- [What you need to do]: Keep every word the same. Repeat the records without their images.
##### Records for the task
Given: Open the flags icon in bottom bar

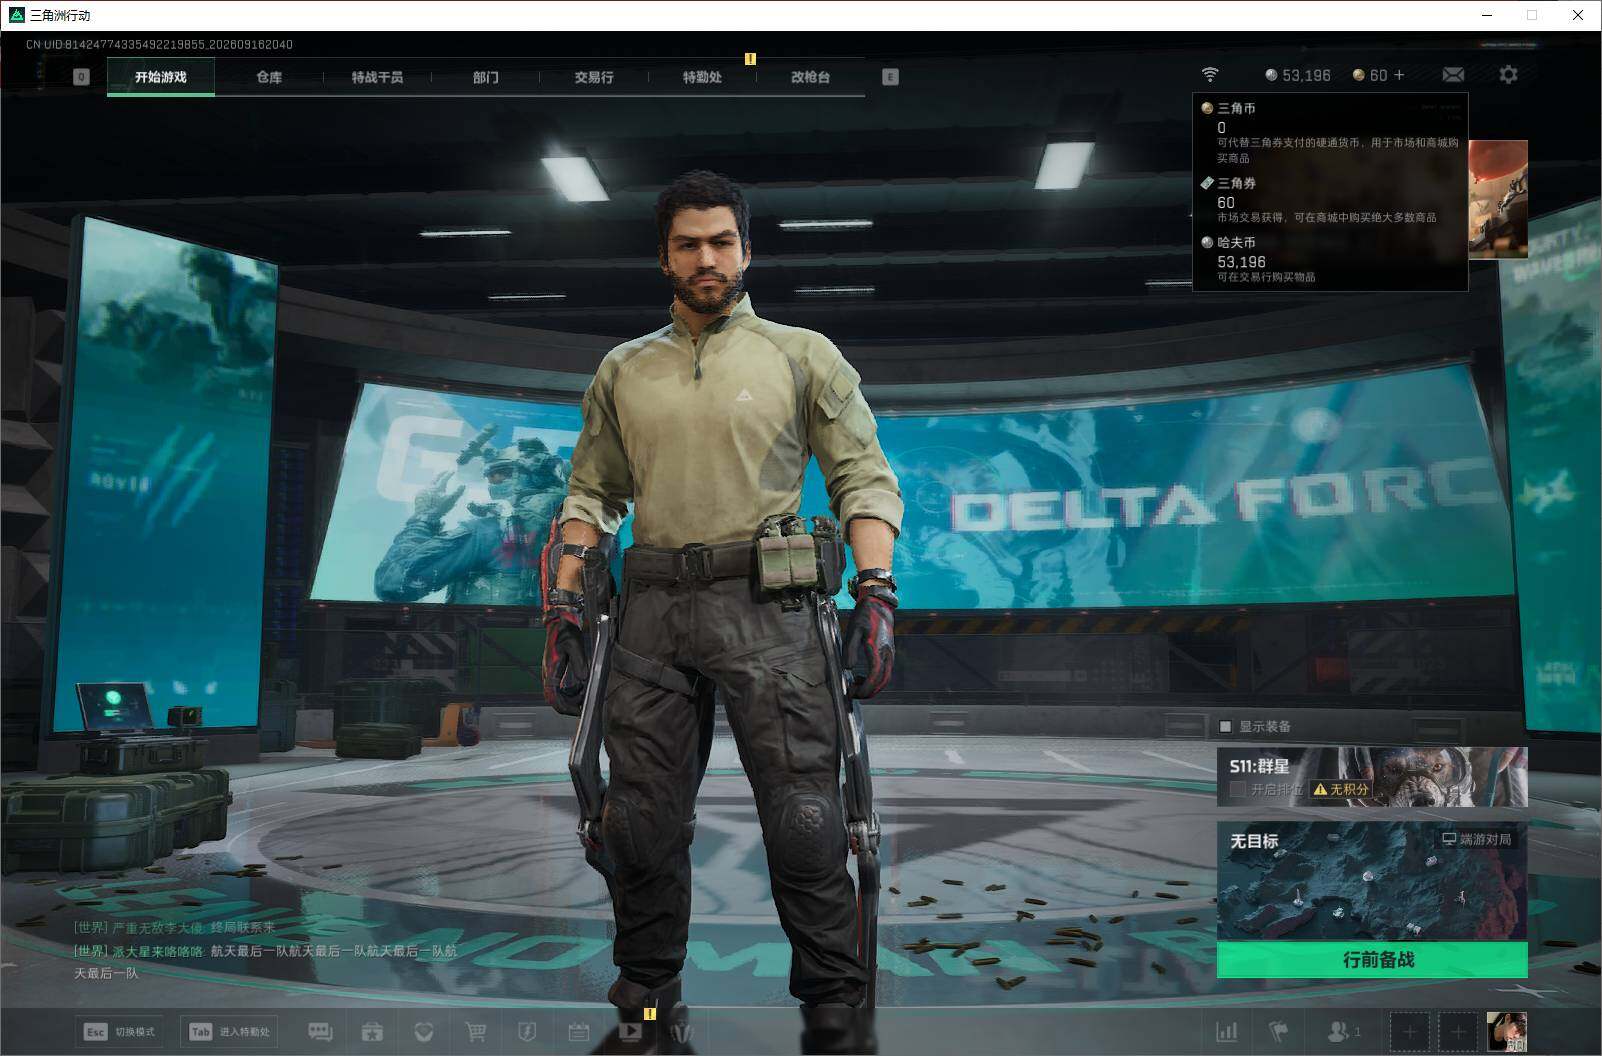Looking at the screenshot, I should [1278, 1031].
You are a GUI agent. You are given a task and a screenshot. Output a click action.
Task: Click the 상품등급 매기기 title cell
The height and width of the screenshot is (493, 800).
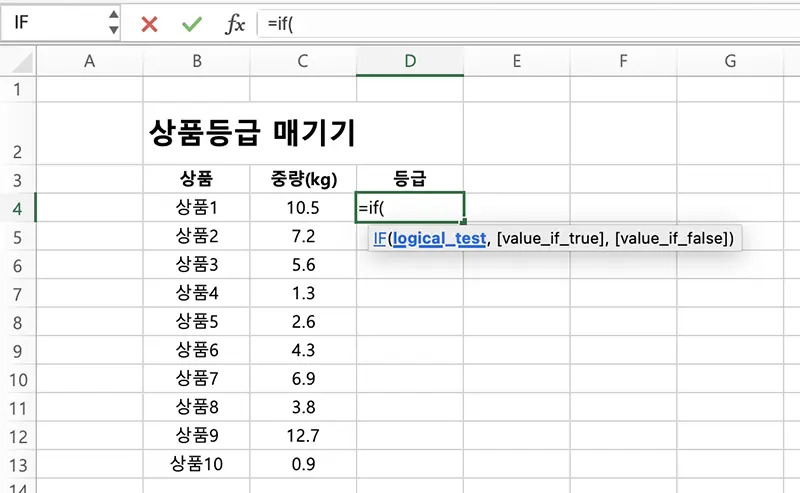pyautogui.click(x=251, y=132)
##########
- [Output for this task]:
Given: Open the flags icon in bottom bar

Looking at the screenshot, I should [1278, 1031].
You are a GUI agent. You are given a task and a screenshot. Output a click action.
Task: Click the 상품등급 매기기 title cell
The height and width of the screenshot is (493, 800).
pyautogui.click(x=251, y=132)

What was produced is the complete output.